Rutgers, The State University of New Jersey




login / register  arrows

The Answer Blog

Posts Tagged ‘Lesson Plans’

Domestic Violence and Sex Ed: What’s the Connection?

May 21, 2009

Domestic violence has been on my mind recently.

I attended a fund-raising event for Womanspace, a local organization that gives shelter, counseling and care to women who have been physically and sexually abused by their husbands and partners, and I learned that more than 5,000 women had sought counsel and shelter from this community nonprofit during the past year. I also learned that the total annual cost of domestic violence nationwide runs in the billions of dollars.

By coincidence the day after the event, I went to my local Verizon store to recycle a cell phone. The salesperson directed me to a bin on which was written in large letters: “Help Prevent Domestic Violence: Recycle Wireless Phones.” I looked puzzled, so he explained that a local phone number is put into the old phone and if it’s pressed by someone who is being battered or abused, a call goes directly to the police, who can locate the place where the abuse is occurring. He added that this is a national effort.

Sexuality educators may ask: Is there a connection between domestic violence and sex education, and, if so, what is it? Are sex educators in the business of trying to prevent and lessen this scourge through our work with young people in middle and high school?  Do we even talk in class about the prevalence of domestic violence?

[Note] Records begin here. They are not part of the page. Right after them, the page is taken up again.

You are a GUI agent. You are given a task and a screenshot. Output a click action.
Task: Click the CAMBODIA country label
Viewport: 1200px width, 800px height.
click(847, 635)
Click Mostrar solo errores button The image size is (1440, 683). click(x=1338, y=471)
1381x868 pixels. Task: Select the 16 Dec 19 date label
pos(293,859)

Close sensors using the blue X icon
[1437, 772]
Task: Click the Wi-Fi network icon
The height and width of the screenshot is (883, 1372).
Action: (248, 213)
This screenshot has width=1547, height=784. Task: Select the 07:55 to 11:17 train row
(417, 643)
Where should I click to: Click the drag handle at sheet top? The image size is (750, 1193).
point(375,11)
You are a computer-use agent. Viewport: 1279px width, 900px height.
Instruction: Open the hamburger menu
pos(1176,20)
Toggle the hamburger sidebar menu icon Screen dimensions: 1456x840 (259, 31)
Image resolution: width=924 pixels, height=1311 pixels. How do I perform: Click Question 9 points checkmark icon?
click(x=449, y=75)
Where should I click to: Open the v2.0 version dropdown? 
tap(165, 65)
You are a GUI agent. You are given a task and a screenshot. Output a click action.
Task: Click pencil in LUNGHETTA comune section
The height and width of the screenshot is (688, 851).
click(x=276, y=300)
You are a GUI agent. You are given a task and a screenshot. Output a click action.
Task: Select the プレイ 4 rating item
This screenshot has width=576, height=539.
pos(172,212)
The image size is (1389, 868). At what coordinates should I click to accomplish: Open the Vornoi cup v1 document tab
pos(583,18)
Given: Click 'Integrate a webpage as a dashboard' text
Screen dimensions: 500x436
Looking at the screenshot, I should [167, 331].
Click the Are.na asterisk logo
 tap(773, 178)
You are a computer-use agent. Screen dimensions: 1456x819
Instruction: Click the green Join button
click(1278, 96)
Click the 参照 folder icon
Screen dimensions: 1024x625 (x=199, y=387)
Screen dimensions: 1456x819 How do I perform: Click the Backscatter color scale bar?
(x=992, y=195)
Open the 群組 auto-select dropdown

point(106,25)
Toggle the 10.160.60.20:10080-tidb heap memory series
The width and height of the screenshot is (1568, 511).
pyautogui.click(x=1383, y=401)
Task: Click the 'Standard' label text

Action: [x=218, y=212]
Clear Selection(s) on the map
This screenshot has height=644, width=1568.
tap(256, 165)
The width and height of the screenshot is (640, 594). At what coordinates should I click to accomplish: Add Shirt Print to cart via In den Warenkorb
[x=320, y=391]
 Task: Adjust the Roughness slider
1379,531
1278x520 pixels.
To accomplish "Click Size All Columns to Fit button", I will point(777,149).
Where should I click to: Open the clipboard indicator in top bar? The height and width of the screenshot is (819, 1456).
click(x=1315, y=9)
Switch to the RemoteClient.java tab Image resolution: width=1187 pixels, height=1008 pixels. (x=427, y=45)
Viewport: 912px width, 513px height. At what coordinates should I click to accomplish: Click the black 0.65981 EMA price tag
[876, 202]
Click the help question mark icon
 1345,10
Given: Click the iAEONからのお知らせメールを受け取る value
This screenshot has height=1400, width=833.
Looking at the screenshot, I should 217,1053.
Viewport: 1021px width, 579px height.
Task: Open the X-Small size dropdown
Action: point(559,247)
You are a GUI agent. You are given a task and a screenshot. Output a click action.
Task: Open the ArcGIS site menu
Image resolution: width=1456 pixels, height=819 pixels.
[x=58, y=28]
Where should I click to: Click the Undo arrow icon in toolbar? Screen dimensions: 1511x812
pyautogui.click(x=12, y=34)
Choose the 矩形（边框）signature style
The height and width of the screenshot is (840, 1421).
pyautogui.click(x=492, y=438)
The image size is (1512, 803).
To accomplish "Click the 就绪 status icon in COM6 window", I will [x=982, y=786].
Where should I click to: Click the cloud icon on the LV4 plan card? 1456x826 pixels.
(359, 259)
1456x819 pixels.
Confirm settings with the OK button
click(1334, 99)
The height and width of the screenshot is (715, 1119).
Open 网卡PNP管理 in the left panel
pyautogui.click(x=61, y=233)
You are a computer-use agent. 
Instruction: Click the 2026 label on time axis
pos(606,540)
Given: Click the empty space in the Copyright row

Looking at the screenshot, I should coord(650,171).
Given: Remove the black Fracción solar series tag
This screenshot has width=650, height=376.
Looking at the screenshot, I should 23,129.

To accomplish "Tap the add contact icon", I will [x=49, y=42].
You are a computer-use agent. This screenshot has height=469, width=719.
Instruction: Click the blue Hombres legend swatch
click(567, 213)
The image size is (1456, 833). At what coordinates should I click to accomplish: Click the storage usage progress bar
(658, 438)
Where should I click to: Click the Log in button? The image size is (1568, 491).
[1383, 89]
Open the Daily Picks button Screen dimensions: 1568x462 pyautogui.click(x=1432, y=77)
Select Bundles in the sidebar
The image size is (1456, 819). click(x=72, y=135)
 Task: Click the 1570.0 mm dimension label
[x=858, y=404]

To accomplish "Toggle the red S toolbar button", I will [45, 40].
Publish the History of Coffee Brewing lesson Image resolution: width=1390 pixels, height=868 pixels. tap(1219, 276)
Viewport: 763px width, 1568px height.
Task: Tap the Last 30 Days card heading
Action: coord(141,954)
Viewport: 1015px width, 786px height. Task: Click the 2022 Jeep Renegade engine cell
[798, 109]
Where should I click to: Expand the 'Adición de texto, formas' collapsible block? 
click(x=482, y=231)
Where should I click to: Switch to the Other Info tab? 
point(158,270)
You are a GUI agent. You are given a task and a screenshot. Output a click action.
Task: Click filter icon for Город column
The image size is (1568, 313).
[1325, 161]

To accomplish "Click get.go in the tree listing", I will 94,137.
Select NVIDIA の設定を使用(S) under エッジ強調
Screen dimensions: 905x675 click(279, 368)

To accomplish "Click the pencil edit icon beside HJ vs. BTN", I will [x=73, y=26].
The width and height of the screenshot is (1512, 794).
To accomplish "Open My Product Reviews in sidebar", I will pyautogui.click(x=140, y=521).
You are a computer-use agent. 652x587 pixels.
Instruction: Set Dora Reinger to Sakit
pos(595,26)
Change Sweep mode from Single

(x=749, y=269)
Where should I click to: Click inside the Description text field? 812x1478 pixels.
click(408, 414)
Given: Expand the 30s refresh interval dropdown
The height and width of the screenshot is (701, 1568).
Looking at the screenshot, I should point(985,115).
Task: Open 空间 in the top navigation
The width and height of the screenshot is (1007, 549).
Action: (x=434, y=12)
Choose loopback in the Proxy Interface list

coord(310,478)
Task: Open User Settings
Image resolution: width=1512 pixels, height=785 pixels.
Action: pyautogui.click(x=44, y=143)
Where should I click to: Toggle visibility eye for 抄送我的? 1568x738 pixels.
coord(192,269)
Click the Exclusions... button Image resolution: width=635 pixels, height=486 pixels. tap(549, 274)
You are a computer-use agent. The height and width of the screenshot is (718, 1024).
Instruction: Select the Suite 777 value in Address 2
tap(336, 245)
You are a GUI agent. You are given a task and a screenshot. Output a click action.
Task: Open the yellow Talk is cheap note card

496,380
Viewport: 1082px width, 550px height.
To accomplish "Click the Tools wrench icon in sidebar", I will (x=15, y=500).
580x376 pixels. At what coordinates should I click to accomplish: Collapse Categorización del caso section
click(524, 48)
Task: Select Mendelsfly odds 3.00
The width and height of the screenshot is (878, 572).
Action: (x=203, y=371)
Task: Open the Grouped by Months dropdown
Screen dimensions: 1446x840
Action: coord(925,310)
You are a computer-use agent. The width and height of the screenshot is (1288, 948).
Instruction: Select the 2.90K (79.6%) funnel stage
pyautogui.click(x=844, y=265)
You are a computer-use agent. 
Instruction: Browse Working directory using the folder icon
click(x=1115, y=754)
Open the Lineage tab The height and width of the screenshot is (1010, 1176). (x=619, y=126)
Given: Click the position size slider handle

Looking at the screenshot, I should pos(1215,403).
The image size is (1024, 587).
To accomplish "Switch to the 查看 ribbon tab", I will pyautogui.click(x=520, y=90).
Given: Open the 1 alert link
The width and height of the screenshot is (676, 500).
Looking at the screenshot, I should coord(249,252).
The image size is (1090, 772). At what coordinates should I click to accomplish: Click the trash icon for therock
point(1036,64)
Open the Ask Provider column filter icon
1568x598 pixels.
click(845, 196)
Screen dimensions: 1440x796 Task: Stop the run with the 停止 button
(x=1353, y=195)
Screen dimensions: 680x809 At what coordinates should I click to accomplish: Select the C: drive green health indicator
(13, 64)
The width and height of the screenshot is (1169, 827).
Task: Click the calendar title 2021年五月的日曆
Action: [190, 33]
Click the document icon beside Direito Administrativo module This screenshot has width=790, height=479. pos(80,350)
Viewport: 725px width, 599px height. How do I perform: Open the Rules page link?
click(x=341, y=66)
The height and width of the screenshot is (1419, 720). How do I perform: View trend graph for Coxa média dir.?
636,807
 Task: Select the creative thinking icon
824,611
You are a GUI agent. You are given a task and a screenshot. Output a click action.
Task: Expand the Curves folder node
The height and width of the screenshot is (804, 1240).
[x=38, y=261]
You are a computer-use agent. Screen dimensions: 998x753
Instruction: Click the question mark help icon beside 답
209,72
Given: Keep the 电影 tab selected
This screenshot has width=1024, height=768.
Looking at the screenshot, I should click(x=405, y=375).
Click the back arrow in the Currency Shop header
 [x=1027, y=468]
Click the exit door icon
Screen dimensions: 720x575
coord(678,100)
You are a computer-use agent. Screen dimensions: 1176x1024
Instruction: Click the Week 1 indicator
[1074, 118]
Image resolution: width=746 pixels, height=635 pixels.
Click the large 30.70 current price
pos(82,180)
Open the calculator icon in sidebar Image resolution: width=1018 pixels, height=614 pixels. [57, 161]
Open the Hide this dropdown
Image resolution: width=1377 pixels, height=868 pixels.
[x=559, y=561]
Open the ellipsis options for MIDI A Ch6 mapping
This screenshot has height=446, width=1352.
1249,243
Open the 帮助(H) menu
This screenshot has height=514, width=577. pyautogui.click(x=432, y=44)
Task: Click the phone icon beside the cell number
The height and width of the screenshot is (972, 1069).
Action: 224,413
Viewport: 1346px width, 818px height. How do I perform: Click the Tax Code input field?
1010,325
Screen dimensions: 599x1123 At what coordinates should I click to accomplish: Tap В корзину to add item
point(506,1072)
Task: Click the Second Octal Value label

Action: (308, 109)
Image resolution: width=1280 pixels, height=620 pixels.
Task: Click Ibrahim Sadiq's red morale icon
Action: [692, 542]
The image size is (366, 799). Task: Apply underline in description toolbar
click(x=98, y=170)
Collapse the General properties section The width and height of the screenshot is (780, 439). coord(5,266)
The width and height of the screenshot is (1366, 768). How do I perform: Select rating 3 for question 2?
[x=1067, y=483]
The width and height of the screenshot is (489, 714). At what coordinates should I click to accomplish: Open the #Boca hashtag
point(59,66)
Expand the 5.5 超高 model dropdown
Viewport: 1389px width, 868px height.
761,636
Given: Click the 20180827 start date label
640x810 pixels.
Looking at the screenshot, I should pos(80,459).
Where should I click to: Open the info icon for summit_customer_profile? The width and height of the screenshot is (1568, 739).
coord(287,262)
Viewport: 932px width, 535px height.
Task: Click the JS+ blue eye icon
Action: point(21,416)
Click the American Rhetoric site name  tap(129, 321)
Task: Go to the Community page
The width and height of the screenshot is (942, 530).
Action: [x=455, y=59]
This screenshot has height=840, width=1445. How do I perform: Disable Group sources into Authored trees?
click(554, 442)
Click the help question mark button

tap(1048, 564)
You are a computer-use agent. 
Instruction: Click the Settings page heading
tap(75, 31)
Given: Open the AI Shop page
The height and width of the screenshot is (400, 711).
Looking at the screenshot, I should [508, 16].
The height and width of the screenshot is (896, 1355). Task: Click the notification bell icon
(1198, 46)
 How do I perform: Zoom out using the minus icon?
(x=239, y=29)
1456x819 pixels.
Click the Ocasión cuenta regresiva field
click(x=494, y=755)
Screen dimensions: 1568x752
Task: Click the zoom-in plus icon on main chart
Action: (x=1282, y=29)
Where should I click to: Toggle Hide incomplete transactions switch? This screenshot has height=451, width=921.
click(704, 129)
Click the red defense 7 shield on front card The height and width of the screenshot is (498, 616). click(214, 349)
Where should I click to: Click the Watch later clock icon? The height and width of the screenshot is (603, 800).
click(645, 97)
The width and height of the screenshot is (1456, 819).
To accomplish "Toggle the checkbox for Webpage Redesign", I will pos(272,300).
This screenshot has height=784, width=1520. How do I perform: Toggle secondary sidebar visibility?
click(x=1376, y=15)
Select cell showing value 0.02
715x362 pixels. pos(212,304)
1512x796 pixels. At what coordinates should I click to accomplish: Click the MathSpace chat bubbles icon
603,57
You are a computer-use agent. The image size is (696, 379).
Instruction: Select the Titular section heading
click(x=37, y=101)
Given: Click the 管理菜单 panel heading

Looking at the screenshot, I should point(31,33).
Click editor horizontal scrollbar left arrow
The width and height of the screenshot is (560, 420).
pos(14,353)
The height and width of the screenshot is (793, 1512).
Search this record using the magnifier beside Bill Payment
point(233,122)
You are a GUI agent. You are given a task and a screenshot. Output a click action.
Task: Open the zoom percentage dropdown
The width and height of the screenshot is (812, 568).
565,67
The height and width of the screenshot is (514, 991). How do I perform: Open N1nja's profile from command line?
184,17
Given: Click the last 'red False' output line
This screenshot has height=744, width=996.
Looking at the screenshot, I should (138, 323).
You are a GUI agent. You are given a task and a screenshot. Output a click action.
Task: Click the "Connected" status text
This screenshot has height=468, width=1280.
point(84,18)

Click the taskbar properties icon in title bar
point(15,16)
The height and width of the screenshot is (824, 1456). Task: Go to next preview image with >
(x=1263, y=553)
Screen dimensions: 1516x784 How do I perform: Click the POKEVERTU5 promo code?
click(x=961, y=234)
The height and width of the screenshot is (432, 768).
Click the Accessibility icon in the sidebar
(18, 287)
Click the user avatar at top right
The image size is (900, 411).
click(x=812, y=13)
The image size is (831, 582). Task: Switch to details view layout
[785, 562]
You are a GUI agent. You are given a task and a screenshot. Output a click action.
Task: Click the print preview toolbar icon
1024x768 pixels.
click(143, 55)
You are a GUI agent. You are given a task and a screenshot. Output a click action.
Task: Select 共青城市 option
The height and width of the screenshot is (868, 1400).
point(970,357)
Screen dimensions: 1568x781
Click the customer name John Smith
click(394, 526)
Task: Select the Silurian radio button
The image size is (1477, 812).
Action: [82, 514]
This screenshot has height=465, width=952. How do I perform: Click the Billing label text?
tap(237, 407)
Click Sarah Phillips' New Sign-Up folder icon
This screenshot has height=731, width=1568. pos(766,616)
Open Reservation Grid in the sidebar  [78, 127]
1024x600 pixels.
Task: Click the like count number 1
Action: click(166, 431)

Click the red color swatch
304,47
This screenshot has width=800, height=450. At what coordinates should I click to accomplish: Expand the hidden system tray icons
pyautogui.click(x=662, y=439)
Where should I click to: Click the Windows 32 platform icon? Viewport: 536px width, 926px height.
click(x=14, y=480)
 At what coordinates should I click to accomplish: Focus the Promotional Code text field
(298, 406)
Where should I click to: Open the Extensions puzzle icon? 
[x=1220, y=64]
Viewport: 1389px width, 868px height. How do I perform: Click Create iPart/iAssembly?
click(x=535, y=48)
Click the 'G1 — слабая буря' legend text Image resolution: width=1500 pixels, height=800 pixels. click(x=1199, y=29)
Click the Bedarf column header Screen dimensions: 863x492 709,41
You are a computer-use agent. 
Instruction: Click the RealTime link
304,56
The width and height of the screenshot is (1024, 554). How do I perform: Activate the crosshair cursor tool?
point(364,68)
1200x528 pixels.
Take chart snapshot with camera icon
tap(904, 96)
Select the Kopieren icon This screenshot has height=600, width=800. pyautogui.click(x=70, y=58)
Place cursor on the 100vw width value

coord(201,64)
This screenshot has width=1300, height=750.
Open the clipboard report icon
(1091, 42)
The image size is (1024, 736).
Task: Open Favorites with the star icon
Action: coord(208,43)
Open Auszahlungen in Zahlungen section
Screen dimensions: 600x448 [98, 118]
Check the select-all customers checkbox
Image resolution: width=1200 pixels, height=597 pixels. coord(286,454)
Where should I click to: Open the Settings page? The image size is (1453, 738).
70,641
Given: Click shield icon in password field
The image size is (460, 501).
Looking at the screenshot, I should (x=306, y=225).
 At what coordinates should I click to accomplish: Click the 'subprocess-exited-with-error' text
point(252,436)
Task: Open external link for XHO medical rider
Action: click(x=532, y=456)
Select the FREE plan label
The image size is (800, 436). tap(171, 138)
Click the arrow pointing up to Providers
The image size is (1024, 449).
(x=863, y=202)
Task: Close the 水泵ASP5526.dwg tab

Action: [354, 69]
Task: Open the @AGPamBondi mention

Let me try to answer this question by looking at some of the conclusions in the book Risky Lessons: Sex Education and Social Inequality, by Jessica Fields, which received the 2009 Distinguished Contribution to Scholarship Book Award from the American Sociological Association’s Race, Gender, and Class section. In her book, Fields talks about three distinct curricula in the type of sex education given in schools:

  • the formal curriculum—the official planned course of study;
  • the hidden curriculum—the disparities in educators’ expectations for students across social differences of gender, race and class;
  • the evaded curriculum—the lessons that are ignored, stepped around or simply omitted.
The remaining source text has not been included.